**** Provided records

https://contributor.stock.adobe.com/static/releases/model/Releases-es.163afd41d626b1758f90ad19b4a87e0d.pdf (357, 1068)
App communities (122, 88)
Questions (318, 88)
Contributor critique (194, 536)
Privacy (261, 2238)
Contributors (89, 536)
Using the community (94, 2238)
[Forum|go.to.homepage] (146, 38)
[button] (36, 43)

********
**** Provided records

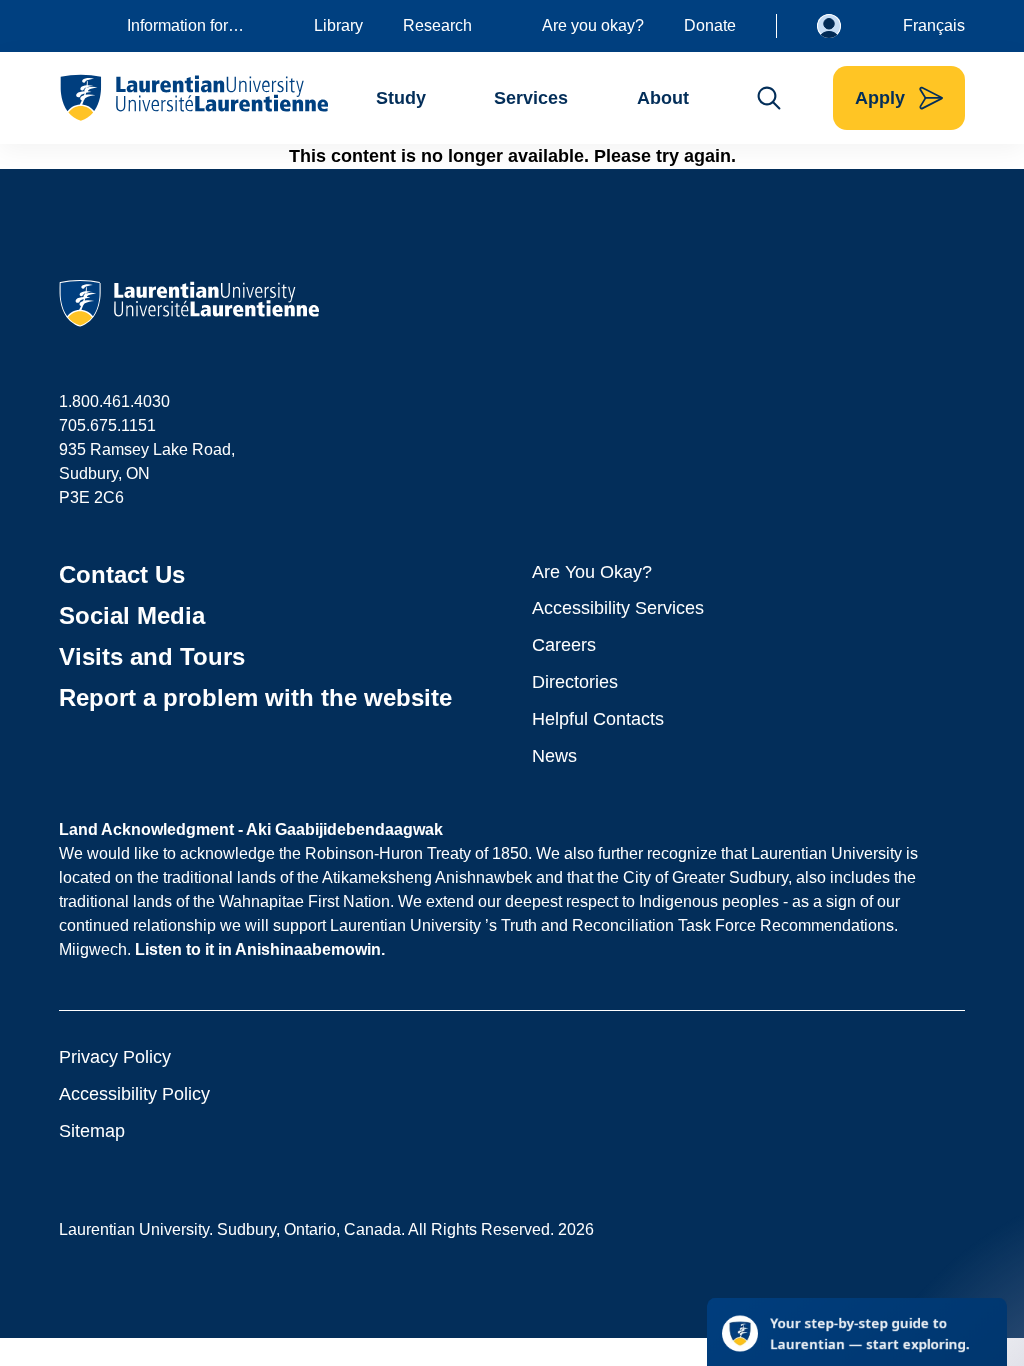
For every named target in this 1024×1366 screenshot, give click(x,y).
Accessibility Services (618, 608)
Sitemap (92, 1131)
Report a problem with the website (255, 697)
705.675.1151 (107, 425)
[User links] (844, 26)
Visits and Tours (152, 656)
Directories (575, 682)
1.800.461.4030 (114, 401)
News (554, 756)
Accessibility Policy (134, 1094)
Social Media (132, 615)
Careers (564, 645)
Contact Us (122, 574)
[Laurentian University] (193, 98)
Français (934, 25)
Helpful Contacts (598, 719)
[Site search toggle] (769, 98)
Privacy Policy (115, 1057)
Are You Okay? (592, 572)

********

Task requirements: Copy range, inclusive: the line holding "For every named" to the line holding "Helpful Contacts (598, 719)". Reproduce exactly those lines of the records above and no others.

Answer to the problem:
For every named target in this 1024×1366 screenshot, give click(x,y).
Accessibility Services (618, 608)
Sitemap (92, 1131)
Report a problem with the website (255, 697)
705.675.1151 (107, 425)
[User links] (844, 26)
Visits and Tours (152, 656)
Directories (575, 682)
1.800.461.4030 (114, 401)
News (554, 756)
Accessibility Policy (134, 1094)
Social Media (132, 615)
Careers (564, 645)
Contact Us (122, 574)
[Laurentian University] (193, 98)
Français (934, 25)
Helpful Contacts (598, 719)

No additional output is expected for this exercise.